Drop in deaths and injuries on Borders roads
Dozens of people were killed or seriously injured on the roads in the Scottish Borders last year.
Road safety charity Brake said a rise in fatalities across Scotland is “unacceptable”, and called for improved rural road safety and stricter traffic enforcement as a deterrent to dangerous driving.
In 2019, 74 people were killed or seriously injured in road traffic accidents in the Scottish Borders, Transport Scotland figures show.
This was a decrease on the year before, when there were 83.
Of last year’s total, six were fatalities – down from 12 the year before.
The figures represent all accidents that happened on a public road and involved at least one vehicle, horse rider or cyclist.
Across Britain, 29,588 people were killed or seriously injured last year – a slight decrease on the year before.
The number of fatalities also dropped slightly to 1,748, but rose from 160 to 168 within Scotland.
The DfT warns against comparing year-on-year figures, however, due to changes in 2016 to the way some forces record the severity of injuries.
Joshua Harris, director of campaigns at Brake, said: “The increase in road deaths in Scotland is unacceptable – every one of these deaths was a preventable tragedy.
“We urgently need to see improved rural road safety and more widespread adoption of 20mph in towns and cities in Scotland, alongside stricter enforcement to act as a real deterrent to dangerous and illegal driving.”
Across Scotland, there were 7,590 casualties in total last year – almost half the number a decade ago.
The Scottish Occupational Road Safety Alliance said the figures show some signs of progress, but that there is still some way to go.

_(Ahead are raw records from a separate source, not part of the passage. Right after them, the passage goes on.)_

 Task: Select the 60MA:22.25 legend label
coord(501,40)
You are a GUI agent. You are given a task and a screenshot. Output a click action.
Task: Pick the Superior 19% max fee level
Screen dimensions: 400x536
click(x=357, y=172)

A spokesman for the organisation added: “ScORSA will continue to forge partnerships between industry and government to make Scottish roads safer for all and work towards the Vision Zero ambition – where no-one is killed on Scotland’s roads.”
In the Scottish Borders, the total number of casualties, which includes non-serious injuries, fell from 505 to 219 between 2009 and 2019.
Transport Secretary Michael Matheson said: “These figures for 2019 show that yet again, overall road casualties on Scotland’s roads remain at their lowest levels since records began.
“Sadly, it remains the case that from this lower total number of casualties, more people have died on Scotland’s roads compared to last year.
“While we are on track to exceed our reduction target for fatal collisions, I know that this offers no comfort to the friends and family of those who have tragically lost their lives.”